Successfully developing a compliant system requires sophisticated geometry, the appropriate materials (or an appropriate distribution of materials) and an efficient production technique. As a rule, the choice of one of these three elements is closely linked with the choice of the other two.

Two mechanisms with the same geometry will behave completely differently if they are made of different materials. A combination of geometry and material that appears ideal in the simulation environment is worthless if there is no appropriate production technique that allows this optimised design to be implemented as a physical mechanism. In the same way, the type of production (where the geometry and material both remain constant) has an effect on the performance value of the compliant system. For example, the surface finish significantly affects the life span of the system.

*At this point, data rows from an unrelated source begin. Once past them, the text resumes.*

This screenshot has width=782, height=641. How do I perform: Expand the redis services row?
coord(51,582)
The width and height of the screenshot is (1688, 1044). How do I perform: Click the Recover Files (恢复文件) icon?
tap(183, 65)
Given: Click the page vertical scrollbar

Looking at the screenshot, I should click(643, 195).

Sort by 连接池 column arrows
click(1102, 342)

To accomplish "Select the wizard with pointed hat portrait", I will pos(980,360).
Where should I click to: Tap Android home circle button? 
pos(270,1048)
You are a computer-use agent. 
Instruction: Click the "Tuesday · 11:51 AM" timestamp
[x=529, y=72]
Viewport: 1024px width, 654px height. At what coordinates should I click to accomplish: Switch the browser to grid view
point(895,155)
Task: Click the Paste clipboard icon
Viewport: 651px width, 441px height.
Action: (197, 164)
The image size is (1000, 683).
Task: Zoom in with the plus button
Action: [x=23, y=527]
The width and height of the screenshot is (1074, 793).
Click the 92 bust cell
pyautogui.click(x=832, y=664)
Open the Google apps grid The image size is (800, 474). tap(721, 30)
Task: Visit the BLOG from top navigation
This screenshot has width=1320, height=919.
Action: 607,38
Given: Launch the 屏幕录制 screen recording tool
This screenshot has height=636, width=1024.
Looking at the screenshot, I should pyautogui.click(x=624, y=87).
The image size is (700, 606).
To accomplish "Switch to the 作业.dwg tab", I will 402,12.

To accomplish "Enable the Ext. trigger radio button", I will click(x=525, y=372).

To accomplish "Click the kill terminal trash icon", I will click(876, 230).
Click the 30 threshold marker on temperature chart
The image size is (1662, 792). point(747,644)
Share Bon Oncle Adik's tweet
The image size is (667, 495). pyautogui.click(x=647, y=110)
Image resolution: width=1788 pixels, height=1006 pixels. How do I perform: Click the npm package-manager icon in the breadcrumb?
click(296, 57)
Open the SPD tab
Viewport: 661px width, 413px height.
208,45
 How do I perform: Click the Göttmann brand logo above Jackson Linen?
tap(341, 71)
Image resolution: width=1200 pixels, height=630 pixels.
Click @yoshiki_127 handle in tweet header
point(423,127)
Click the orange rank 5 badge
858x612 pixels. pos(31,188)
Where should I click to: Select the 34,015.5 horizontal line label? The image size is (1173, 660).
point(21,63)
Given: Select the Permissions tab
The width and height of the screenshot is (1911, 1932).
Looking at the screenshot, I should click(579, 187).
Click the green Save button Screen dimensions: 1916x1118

It is therefore clear that the development of a compliant mechanism must be viewed as a comprehensive, multidisciplinary optimisation problem that has multiple constraints. Despite all of the advances in numerical simulation and computer-assisted optimisation, there is still no computer programme that has completely automatically solved this complex design task i.e. a specified choice of mechanical values and other requirements (costs, spacial constraints, weight, compatibility with the environment). It will be some time before that is a reality.

Despite solid-state kinematics being well-known as a principle since the tweezers of the Bronze Age, it is no coincidence that it was only in the nineties that compliant systems gained importance and were put to widespread use.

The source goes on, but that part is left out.